It seems that the oldest numeration on banknotes was sequence of letters followed by sequence of numerals. Here is one of the examples 100 years old

(Source: https://t.me/s/enjoyyourcollection?q=SWEDEN+1918 )
It is from Sweden and the style of letters use in different cases: upper and lower.
There is an outstanding example of such numbering during the dissolution of the USSR. One of its territories decided to add numbers on a common printer!

(Source: https://t.me/s/enjoyyourcollection?q=uzbekistan+1993 )
Look at the number:

it consists of the dots from matrix printers! It should be very hard work, printers especially dot matrix ones worked very unstable those days. And again the case (upper or lower) of letters was essential for the series.
But the numeration of one more style, a fraction in front of the number, was introduced in XX century. As far as I know, here is one of oldest example of it


Known to me style there is the use of capital letter at the top (nominator of the fraction) and number at the bottom.

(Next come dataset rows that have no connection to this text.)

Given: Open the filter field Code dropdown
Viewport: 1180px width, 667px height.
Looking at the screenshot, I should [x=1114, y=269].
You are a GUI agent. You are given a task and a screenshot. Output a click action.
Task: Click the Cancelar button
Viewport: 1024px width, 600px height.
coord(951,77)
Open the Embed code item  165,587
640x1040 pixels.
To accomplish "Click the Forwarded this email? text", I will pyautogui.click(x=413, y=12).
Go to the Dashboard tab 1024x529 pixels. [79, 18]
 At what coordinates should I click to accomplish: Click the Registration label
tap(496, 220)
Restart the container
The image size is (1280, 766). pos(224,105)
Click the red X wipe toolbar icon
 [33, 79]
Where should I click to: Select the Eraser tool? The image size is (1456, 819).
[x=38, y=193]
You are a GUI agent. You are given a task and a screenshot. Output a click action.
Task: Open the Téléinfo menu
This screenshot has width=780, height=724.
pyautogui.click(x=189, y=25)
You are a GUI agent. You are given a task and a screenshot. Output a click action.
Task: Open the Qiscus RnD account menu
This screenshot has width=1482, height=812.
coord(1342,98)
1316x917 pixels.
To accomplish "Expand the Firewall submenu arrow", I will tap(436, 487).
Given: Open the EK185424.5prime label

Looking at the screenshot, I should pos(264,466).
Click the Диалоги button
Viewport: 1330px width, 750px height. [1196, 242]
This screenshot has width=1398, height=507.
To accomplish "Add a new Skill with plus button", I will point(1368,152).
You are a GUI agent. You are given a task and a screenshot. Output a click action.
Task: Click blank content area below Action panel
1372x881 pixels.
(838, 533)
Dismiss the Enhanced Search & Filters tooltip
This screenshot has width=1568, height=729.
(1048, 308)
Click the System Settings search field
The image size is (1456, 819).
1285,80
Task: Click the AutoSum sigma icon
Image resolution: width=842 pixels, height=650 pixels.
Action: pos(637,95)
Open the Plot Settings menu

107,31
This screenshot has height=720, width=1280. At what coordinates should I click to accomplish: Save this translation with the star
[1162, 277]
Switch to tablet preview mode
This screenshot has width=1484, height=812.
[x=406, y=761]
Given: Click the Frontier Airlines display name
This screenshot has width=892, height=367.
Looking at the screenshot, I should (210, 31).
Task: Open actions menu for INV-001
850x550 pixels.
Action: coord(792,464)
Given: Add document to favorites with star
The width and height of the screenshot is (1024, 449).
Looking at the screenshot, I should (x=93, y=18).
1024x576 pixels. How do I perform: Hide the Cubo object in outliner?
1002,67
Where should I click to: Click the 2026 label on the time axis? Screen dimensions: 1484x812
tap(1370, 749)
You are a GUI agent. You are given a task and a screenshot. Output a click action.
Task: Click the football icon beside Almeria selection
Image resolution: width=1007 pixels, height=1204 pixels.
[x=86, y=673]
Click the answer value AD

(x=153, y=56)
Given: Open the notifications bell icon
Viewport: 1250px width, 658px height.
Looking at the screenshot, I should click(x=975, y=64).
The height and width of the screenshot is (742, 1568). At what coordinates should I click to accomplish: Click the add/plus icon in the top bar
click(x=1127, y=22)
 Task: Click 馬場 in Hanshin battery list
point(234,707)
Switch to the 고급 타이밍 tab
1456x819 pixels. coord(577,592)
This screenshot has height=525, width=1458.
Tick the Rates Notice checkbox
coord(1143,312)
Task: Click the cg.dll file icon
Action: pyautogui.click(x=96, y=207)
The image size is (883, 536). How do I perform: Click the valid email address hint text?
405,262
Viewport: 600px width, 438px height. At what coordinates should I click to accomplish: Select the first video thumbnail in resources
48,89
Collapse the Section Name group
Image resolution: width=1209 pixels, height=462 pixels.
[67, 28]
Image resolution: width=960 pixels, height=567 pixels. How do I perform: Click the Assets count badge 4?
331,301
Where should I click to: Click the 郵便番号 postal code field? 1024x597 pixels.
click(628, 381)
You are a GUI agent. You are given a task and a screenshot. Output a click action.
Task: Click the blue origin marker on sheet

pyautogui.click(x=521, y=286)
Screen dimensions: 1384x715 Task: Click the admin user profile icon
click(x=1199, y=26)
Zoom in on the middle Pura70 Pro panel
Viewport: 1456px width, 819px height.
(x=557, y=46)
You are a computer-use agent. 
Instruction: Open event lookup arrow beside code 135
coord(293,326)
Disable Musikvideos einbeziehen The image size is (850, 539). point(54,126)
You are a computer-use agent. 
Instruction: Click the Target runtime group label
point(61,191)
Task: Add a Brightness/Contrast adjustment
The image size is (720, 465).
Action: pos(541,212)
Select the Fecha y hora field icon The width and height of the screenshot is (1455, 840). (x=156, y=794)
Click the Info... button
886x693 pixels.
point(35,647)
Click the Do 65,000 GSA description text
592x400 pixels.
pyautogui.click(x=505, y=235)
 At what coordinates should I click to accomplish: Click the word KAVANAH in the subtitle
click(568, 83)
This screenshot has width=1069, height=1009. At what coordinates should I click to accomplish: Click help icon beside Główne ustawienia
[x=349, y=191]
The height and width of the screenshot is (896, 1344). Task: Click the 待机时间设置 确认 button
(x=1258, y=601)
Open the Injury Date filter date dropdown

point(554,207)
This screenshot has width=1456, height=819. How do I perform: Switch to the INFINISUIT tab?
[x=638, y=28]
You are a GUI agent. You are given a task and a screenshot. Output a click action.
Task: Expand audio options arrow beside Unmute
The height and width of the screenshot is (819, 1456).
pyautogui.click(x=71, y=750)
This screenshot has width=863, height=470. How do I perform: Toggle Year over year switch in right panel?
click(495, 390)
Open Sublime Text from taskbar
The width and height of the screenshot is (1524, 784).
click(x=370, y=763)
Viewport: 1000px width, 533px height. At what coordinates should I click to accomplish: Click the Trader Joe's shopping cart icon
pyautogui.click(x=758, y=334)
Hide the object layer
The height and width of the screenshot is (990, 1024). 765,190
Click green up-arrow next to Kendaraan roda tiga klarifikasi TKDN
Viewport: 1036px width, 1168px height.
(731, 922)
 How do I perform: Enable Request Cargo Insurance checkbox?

Of course some languages do not have capital letters, so just a letter was used, and a territory of the USSR used number over number instead of letter over number during its dissolution. The reason for using number over number can be due to difficulty those days of putting fonts into numerator to print for example Ⴀ , so such emission was just a monument to limits of human progress.
This fraction type creates questions: why it was introduced, was it or is it more practical than the regular style, why there was switch during emission from fraction to regular style in some territories.